Фрагмент документа
######

Призыв Анелевича к самообороне решительно изменил Хайку. Она стала одной из самых яростных поборников ŻOB’а, более радикально настроенной, чем он сам. «Ни одно революционное движение, не говоря уж о [каком бы то ни было из] молодежных, никогда не сталкивалось с такой проблемой, какая стоит сейчас перед нами, – с простым голым фактом: угрозой смерти, полного уничтожения. Мы оказались с ней лицом к лицу и нашли ответ. Мы выбрали свой путь… хагана [защита]»[321]. «Юный страж» теперь пропагандировал философию не радикального оптимизма, а насильственных действий. Вооруженное сопротивление – сражаться как евреи, вместе с евреями, чтобы сохранить и оставить после себя еврейское наследие, – вот единственный возможный путь вперед. Хайка отвергла все планы побега или укрытия. «Авангард, – писала она позднее, – обязан умереть там, где умирает его народ»[322].
Так же, как Цивья, она считала необходимым доводить до людей правду и негодовала на тех лидеров, которые пытались ее скрывать. «Мы должны открыть [народу] глаза, воспрепятствовать тому, чтобы он погрузился в опиумный дурман, и показать ему голую реальность, – утверждала она. – Потому что мы хотим вызвать ответную реакцию». У себя в дневнике она написала: «Только мы, черные во́роны, говорим: если идет борьба, они больше не будут манипулировать нами в лайковых перчатках. Они прикончат нас всех раз и навсегда».
Но так же, как в Варшаве, здесь было трудно создать боевые отряды. В Бендзине точно так же не хватало оружия, не было условий для занятий боевой подготовкой, связи с польскими подпольщиками, поддержки со стороны юденрата и общины. Молодым борцам остро не хватало денег, и они злились на зарубежных евреев, не помогавших им. Когда в Варшаве убили лидеров «Юного стража» и организация лишилась оружия, Анелевичу пришлось вернуться, оставив бендзинский ŻOB в подвешенном состоянии, без лидера, причастного к высшему руководству, в ожидании денег и инструкций. Местные товарищи нуждались в указаниях из Варшавы или от польского Сопротивления, тревожились, чувствовали себя бесполезными. Многие мечтали уйти в партизаны, предпочитая умереть в лесу, нежели в лагере. Наконец в последних числах сентября Цви Брандес, лидер, которого Хайка хорошо знала по гахшаре и уважала за его «сильные жилистые мускулистые руки»[323], крепкое телосложение и уверенную поступь, приехал, чтобы помочь руководить подпольем – а также копать картошку, мужские рабочие руки в поле были тоже очень нужны.

######

Что сделать
a) Когда, согласно тексту о Хайке и бендзинском подполье, Цви Брандес приехал помогать руководить подпольем?
b) Назовите все черты Цви Брандеса, за которые Хайка его уважала, согласно тексту о бендзинском подполье.
c) Допишите текст о Хайке и бендзинском подполье дальше его последнего предложения.
Приведённый далее материал взят из другого источника.

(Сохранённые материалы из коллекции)

######

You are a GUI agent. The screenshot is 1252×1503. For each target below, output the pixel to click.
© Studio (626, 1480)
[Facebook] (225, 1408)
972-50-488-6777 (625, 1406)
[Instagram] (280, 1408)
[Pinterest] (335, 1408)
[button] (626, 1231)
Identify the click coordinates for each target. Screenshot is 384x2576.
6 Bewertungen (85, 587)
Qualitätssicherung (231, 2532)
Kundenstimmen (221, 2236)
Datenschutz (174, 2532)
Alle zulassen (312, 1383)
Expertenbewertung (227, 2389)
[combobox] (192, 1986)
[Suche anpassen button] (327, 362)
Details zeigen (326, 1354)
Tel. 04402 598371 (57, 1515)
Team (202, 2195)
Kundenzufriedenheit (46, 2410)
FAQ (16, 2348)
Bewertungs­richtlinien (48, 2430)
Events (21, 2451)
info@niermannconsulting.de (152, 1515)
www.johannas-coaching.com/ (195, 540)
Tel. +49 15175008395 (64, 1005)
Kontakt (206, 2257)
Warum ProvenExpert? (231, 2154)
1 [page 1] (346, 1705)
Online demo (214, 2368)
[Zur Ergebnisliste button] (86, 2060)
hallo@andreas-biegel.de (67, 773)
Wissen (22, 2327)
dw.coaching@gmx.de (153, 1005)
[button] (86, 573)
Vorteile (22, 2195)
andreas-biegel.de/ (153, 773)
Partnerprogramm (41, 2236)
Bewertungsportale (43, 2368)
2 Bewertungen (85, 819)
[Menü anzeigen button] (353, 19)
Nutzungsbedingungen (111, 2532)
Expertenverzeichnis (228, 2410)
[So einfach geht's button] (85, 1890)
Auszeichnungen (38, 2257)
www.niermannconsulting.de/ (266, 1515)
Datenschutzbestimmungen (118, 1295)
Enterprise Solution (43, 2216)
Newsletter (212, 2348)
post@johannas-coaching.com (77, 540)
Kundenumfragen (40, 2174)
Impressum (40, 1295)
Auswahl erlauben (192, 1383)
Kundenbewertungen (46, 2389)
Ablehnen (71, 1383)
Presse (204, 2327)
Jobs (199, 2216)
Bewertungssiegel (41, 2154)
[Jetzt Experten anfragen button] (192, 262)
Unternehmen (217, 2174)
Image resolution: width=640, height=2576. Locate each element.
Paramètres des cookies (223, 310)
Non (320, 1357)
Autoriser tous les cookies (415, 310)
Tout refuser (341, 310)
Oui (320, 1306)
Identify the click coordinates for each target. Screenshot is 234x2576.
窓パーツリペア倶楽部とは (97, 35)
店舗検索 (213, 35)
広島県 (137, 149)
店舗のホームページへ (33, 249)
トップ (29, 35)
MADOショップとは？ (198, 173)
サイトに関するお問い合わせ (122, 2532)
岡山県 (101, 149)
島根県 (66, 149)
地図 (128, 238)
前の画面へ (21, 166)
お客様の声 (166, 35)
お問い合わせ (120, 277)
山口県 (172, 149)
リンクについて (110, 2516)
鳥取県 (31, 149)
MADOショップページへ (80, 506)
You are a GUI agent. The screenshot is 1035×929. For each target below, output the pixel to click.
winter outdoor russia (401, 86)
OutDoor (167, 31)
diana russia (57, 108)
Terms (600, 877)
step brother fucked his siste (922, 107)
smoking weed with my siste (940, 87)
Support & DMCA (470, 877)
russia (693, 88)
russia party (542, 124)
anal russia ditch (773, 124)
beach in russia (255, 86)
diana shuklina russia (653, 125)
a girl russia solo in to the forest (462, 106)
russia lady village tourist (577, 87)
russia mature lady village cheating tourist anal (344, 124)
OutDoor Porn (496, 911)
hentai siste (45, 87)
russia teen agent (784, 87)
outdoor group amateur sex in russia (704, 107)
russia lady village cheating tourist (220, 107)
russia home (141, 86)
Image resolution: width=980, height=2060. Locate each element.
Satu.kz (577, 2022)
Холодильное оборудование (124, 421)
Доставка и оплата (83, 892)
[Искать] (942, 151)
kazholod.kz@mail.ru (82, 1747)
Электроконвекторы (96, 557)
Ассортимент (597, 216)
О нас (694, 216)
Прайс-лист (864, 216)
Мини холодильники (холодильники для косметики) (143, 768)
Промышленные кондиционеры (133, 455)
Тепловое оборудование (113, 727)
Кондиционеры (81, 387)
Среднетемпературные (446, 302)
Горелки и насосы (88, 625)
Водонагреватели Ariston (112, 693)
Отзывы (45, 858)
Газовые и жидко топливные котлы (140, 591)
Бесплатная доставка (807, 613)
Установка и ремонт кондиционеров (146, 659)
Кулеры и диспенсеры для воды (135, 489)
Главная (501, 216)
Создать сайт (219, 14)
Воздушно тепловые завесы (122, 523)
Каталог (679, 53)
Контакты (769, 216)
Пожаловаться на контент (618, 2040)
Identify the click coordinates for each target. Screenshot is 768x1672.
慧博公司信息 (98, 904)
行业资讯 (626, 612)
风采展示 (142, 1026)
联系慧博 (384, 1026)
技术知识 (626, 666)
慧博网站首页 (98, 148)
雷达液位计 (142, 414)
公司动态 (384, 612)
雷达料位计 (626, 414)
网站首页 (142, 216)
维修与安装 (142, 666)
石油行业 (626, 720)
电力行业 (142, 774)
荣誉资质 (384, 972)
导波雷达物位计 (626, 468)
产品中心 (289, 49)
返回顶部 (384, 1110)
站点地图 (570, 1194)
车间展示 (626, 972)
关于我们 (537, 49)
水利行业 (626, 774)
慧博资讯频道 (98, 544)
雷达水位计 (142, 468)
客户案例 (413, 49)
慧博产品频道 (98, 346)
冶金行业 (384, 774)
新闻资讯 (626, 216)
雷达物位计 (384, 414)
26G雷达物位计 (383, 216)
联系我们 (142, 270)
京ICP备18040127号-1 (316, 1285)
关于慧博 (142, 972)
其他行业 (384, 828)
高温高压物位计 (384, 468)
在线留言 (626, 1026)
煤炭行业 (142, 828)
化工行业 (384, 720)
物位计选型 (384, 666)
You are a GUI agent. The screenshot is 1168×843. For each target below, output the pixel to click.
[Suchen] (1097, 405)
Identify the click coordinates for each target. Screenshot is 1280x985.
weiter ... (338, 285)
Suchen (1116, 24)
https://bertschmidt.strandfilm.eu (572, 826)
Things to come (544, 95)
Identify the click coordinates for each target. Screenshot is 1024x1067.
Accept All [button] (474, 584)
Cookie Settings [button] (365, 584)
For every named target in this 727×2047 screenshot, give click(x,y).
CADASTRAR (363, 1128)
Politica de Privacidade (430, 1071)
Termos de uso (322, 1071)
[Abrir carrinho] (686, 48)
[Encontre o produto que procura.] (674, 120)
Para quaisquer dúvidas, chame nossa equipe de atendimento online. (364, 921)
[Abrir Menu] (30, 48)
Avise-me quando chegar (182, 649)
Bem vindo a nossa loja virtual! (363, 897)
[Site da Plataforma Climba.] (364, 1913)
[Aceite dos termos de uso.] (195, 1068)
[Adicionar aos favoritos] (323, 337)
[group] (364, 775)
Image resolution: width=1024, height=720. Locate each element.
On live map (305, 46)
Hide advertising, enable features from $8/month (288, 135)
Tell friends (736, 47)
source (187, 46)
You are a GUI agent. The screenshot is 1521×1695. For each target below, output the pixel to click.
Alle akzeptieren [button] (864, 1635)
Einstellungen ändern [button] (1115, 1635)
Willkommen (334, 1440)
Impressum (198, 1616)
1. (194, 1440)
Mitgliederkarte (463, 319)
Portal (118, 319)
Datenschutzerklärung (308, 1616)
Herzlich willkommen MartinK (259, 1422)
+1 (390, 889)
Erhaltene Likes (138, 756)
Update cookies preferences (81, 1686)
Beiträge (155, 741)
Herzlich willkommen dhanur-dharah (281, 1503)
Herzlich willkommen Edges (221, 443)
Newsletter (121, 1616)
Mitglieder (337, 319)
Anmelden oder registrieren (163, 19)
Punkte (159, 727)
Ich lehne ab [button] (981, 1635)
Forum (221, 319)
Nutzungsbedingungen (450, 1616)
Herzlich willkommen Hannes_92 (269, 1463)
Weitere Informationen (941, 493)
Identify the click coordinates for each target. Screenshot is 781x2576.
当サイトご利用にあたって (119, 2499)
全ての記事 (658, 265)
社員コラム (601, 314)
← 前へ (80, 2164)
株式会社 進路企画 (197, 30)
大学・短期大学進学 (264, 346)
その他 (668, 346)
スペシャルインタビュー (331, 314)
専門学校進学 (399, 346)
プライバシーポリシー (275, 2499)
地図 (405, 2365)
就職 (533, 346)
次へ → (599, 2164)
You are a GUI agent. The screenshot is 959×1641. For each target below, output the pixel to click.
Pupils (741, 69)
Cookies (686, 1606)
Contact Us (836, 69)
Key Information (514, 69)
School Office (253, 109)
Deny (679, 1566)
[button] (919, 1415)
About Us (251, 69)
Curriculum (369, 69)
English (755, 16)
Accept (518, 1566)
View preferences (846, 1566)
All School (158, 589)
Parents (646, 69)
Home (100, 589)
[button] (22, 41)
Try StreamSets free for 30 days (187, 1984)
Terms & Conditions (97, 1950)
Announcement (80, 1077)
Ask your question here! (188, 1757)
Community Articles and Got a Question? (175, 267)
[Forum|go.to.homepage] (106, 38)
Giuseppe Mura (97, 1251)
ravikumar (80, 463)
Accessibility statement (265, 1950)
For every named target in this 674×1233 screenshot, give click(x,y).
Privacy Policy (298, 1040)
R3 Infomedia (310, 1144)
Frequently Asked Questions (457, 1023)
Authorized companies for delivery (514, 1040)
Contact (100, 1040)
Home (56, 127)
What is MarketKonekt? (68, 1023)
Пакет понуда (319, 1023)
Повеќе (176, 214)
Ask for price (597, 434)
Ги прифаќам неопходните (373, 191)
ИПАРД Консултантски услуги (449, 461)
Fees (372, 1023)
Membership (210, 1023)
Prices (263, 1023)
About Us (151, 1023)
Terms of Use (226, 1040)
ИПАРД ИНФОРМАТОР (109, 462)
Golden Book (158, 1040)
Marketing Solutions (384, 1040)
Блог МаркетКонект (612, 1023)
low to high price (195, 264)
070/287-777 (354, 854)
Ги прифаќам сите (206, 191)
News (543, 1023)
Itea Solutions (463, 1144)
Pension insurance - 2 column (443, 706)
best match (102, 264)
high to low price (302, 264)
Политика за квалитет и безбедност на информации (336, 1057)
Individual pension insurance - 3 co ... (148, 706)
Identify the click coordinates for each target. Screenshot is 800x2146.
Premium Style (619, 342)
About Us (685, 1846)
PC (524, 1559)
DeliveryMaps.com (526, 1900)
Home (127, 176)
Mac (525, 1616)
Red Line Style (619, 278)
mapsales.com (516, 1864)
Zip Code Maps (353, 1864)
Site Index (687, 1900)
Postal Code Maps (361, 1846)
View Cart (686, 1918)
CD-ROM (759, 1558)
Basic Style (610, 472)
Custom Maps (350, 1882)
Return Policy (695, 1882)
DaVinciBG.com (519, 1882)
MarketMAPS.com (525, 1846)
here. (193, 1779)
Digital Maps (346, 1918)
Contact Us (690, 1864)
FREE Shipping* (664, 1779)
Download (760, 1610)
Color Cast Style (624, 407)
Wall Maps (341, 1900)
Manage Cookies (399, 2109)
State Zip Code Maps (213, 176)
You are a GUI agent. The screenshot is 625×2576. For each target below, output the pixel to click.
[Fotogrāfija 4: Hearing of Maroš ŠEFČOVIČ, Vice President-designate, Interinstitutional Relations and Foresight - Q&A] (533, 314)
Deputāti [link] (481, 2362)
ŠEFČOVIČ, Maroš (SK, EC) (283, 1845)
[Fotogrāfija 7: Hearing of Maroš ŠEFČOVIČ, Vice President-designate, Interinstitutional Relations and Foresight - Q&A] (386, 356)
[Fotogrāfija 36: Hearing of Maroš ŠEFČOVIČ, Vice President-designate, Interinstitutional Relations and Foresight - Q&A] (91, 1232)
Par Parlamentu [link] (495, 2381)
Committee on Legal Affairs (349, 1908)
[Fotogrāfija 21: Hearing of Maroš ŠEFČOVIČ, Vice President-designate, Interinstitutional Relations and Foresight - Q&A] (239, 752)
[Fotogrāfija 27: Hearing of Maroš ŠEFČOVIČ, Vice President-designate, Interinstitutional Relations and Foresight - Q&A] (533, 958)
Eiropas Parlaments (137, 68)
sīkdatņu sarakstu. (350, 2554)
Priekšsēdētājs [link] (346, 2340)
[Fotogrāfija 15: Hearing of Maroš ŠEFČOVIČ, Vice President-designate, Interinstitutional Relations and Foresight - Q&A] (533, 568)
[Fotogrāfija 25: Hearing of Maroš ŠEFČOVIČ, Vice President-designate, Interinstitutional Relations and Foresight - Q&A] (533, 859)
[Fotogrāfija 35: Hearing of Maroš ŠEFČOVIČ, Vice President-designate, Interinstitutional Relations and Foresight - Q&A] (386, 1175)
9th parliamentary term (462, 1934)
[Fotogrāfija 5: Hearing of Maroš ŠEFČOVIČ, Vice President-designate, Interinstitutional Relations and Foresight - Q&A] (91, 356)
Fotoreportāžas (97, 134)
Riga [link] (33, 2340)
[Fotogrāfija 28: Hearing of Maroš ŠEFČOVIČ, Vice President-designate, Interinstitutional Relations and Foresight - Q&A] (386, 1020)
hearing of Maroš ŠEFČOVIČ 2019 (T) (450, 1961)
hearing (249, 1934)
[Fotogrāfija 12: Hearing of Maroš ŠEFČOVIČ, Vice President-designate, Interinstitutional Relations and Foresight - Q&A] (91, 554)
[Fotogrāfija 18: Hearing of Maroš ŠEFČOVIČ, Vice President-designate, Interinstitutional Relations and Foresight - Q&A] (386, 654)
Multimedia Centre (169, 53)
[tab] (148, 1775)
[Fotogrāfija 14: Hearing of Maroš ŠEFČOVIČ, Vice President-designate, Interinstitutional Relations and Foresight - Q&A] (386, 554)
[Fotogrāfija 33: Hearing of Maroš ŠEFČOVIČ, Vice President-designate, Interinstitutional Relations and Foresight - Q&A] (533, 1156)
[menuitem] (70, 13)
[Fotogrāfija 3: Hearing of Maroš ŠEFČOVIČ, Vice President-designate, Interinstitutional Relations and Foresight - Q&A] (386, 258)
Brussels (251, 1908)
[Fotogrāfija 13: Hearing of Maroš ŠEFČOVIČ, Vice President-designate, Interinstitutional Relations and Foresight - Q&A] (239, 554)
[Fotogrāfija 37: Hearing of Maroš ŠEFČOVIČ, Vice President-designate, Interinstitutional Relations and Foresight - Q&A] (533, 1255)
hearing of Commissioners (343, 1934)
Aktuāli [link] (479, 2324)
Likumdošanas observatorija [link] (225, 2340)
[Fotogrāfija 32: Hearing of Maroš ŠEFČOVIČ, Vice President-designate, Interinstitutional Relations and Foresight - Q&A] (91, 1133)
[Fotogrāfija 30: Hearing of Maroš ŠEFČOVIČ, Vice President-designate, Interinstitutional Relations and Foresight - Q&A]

######

Ответы к заданиям
a) В последних числах сентября.

b) Сильные жилистые мускулистые руки, крепкое телосложение, уверенная поступь.

c)
Цви сдвинул фокус с неудачной попытки установления контактов с партизанами на защиту и пропаганду. Деятельность развернулась немедленно. Были организованы «пятерки»[324]: так же, как в давно освоенной ими образовательной модели, это были секретные боевые группы по пять человек, каждая со своим командиром. Бойцы планировали открытое неповиновение и нападение на юденрат. Стали издавать подпольные бюллетени, листовки и ежедневную газету. Те, кто работал на фабриках, шивших обмундирование, печатали листовки с призывом к немецким солдатам бросать оружие и запихивали их в обувь, отправлявшуюся на фронт.
Вот тогда-то Хайка и вышла на выполнение своего первого задания: мотаться по улицам и проулкам, распространяя подпольные листовки, рассказывая людям правду и призывая их бунтовать.
* * *Как быстро новое становится нормальным для человека. Несмотря на принудительный труд и депортации в лагеря смерти, жизнь в Бендзине представлялась Рене «раем»[325]. Существование в коммуне казалось таким спокойным. Они варили суп из овощных очистков и пекли хлеб. В коммуне работало тридцать семь товарищей. У многих были зондер-пропуска, позволявшие им свободно передвигаться и защищавшие от принудительных работ и экзекуций. Из-за недостатка рабочих рук они трудились в поле целый день, после чего еще работали в прачечной кибуца или на вечерних сельскохозяйственных работах. Когда приехала Реня, самая молодая из них, ее послали в прачечную, являвшуюся собственностью юденрата; похоже, там даже платили какие-то мизерные суммы за стирку нацистских мундиров[326]. Истязаний, свидетельницей которых Реня была в Генерал-губернаторстве, здесь, в Заглембье, она не видела.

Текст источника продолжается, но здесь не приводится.